Christie, the Olympic champion, beat a formidable field that included Carl Lewis, the world record holder, and Andre Cason who had set the fastest time in qualifying for the final.
Christie made an excellent start and powered down the straight to win in 9.87sec, just one hundredth of a second outside Lewis's world record.
At the age of 33, Christie beat his British and European records by five hundredths of a second. His victory means he is the first runner to hold Olympic, World, European and Commonwealth titles, emulating the achievement of the decathlete Daley Thompson.
'This is the happiest night of my life,' Christie said. 'This is even better than winning the Olympics because everyone was here. Daley was a great athlete but it's my time now. I ran better than I've ever done before - and it means such a lot to me.'
Cason finished second in 9.92sec, another American, Dennis Mitchell, third in 9.99sec and Lewis fourth in 10.02sec.
It was a good day for Britons in the sporting world with the motor racing driver Damon Hill claiming his first Formula One victory when he won the Hungarian Grand Prix in Budapest.

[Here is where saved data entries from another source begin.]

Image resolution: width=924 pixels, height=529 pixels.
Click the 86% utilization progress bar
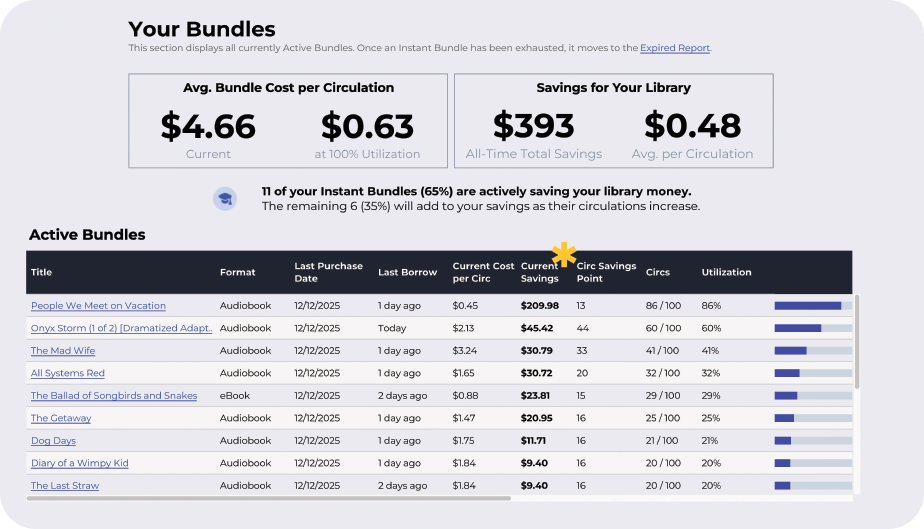(x=812, y=306)
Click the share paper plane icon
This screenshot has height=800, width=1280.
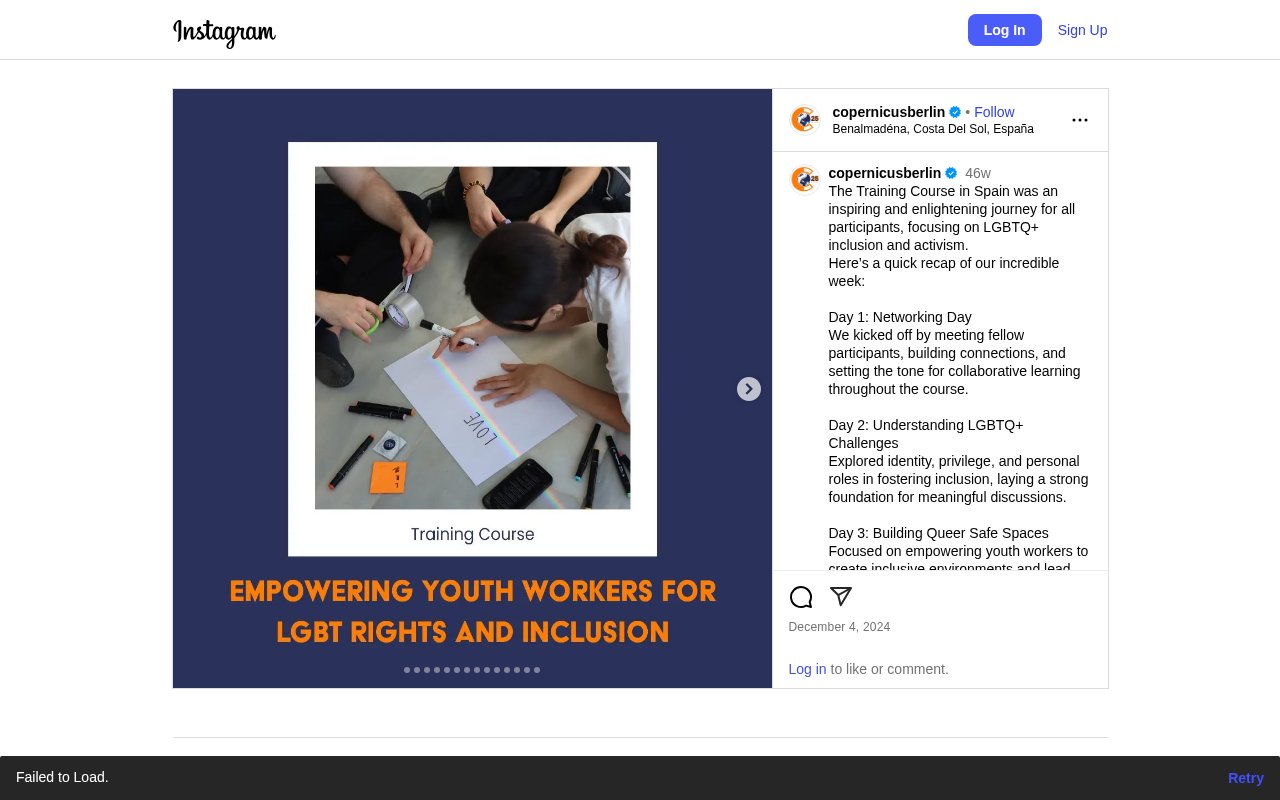coord(841,596)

Hill, driving a Williams-Renault, became Britain's 14th winner of a Formula One race, and the first to follow his father on to the victory rostrum. The late Graham Hill was twice world champion. In the past eight years the only Briton to win grands prix has been Nigel Mansell, who is now competing on the IndyCar circuit in America.
Hill, who has been unlucky in recent races, was able to make the most of others' misfortune, with his team-mate Alain Prost stalling at the start of the parade lap, and Ayrton Senna and Michael Schumacher being forced to retire with engine trouble.
But the British winning streak did not extend to the US PGA golf championship in Toledo, Ohio. Nick Faldo finished third on 11 under par.